L’or a multiplié les records en 2025, sur fond de dettes publiques élevées et de méfiance envers les grandes monnaies. Dans ce contexte, un acteur inattendu, Tether, s’est progressivement imposé parmi les principaux acheteurs de métal jaune. Une irruption qui relance la question d’un possible “doping” crypto de la prime refuge.
Tether, la « gold whale » qui rivalise avec des États
Selon un rapport de la banque Jefferies, Tether détiendrait actuellement environ 116 tonnes d’or via ses réserves et son token Tether Gold (XAUt), pour une valeur de 14 milliards de dollars. Une position qui place déjà Tether au niveau de certaines petites banques centrales.
Jefferies estime aussi que Tether a acheté près de 26 tonnes au troisième trimestre, ce qui représente 2 % de la demande mondiale et plus de 10 % des achats des banques centrales. De plus, ces flux coïncident avec les deux grandes jambes haussières ayant porté le métal roi en 2025.
Tether ne vend pourtant pas de lingots au détail. Au contraire, l’émetteur du stablecoin USDT et du jeton XAUt accumule de l’or pour diversifier ses réserves, actuellement dominées par les bons du Trésor américain. L’or devient ainsi un actif de réserve privé géré depuis la sphère crypto.
Mais c’est le moment de rappeler que cette stratégie se heurte au nouveau cadre réglementaire américain. En effet, le GENIUS Act adopté cet été interdit aux stablecoins “conformes” d’utiliser l’or comme collatéral. Tether prépare donc un stablecoin régulé, USAT, ne reposant pas sur l’or, et renforce dans le même temps le poids du métal jaune dans ses réserves d’USDT.
Précisons également que la puissance de feu de Tether repose sur des profits records issus de ses placements en dette américaine. Car ses 10 milliards de bénéfices annuels donnent à l’émetteur des munitions pour acheter des lingots, à tel point que certains le comparent à une banque centrale privée.
Dans ce contexte, plusieurs analystes estiment que le rôle de Tether dans le rallye de 2025 est sous-estimé. Et sur un marché déjà tendu par les banques centrales, il apparaît qu’un acheteur marginal prêt à intervenir sur chaque repli a le potentiel d’amplifier les mouvements et d’influencer le sentiment, même s’il ne domine pas la demande totale.
Crypto is joining the global gold rush:
Tether’s gold holdings hit a record $12.9 billion in September.
This equates to 104 tonnes of physical gold.
The value of its gold holdings has DOUBLED since the beginning of the year, while physical reserves have also doubled since Q2… pic.twitter.com/J3nUBnE6I4
— The Kobeissi Letter (@KobeissiLetter) November 12, 2025
Un nouveau canal de contagion entre or et stablecoins ?
D’abord, il faut rappeler que l’or reste un marché profond, bien plus large que celui des stablecoins.
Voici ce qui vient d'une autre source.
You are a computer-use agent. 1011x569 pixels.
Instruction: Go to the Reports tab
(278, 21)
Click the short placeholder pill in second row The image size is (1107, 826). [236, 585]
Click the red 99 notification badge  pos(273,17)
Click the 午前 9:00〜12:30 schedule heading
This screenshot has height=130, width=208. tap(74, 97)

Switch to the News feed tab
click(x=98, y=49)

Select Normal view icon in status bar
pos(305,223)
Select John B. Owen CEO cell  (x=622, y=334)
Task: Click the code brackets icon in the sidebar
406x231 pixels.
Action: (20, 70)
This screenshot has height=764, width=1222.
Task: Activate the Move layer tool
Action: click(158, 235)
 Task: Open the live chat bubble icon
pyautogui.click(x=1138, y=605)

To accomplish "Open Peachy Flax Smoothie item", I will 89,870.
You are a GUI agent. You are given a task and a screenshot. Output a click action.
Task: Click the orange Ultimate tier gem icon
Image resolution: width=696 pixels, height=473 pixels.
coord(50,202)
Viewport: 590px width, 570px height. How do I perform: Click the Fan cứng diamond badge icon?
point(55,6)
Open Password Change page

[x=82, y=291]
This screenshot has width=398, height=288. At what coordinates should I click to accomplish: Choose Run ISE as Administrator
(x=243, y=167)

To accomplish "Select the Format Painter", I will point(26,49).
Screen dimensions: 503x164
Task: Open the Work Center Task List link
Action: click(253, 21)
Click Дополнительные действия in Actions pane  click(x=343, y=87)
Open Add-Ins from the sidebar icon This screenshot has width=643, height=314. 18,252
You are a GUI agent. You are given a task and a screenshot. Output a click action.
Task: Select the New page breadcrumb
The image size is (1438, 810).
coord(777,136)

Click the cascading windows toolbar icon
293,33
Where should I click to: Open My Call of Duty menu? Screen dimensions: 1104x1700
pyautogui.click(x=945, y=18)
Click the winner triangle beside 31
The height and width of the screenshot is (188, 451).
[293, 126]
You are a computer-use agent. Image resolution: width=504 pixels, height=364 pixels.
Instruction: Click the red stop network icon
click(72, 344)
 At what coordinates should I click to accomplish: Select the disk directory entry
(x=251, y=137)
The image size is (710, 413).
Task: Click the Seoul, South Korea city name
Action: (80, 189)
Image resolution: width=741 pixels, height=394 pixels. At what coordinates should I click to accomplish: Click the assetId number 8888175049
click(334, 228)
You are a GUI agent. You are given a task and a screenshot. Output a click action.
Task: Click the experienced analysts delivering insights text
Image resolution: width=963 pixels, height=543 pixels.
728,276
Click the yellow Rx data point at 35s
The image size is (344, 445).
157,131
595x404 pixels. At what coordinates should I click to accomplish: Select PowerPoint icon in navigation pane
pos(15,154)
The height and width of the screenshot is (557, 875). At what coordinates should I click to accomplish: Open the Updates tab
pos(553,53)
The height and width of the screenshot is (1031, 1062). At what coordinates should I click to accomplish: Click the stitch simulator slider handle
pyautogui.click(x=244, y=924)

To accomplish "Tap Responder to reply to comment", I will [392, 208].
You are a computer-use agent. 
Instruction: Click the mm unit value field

Ainsi, si la montée en puissance de Tether n’explique pas à elle seule une hausse de plus de 50 % du cours en un an, elle peut par contre accentuer les phases d’emballement ou de correction.
Mais le fait est que la mécanique de Tether crée un lien inédit entre valeur refuge et finance spéculative. Le stablecoin USDT, adossé surtout au dollar mais aussi à l’or, est le coeur battant de la liquidité crypto. Et si jamais une crise de confiance venait à menacer, l’émetteur pourrait vendre du métal pour honorer les sorties.
À l’inverse, un krach de l’or pourrait fragiliser la solidité perçues des réserves de Tether. Certes, la part du métal jaune dans ces dernières reste actuellement limitée. Mais dans un environnement où, rappelons-le, beaucoup contestent la transparence de Tether, toute dépréciation d’un actif de réserve peut nourrir les doutes sur la stabilité d’USDT.
De plus, cette imbrication or–stablecoins survient alors que les flux vers ces jetons explosent. Entre juillet et septembre, 46 milliards de dollars ont afflué vers les stablecoins. Et la majorité d’entre eux sont des USDT, comme nous le rapportions dans cet article. Ainsi, plus le bilan de Tether grossit, plus son empreinte devient systémique.
Par conséquent, un investisseur achetant de l’or aujourd’hui ne s’offre plus seulement une protection contre les États ou les banques centrales. Indirectement, il s’expose aussi aux décisions d’un émetteur privé de stablecoins. Et si l’or reste encore et toujours rare, une part croissante de son destin est désormais liée à un acteur crypto controversé.
Enfin, pour les investisseurs crypto, ce lien or–stablecoins est un rappel utile. Car si des stablecoins comme USDT offrent une stabilité face à BTC et aux altcoins, leurs réserves se chargent d’or et de bitcoin. Ce qui à terme, brouille dangereusement la frontière entre “dollar tokenisé” et “fonds spéculatif à effet de levier”.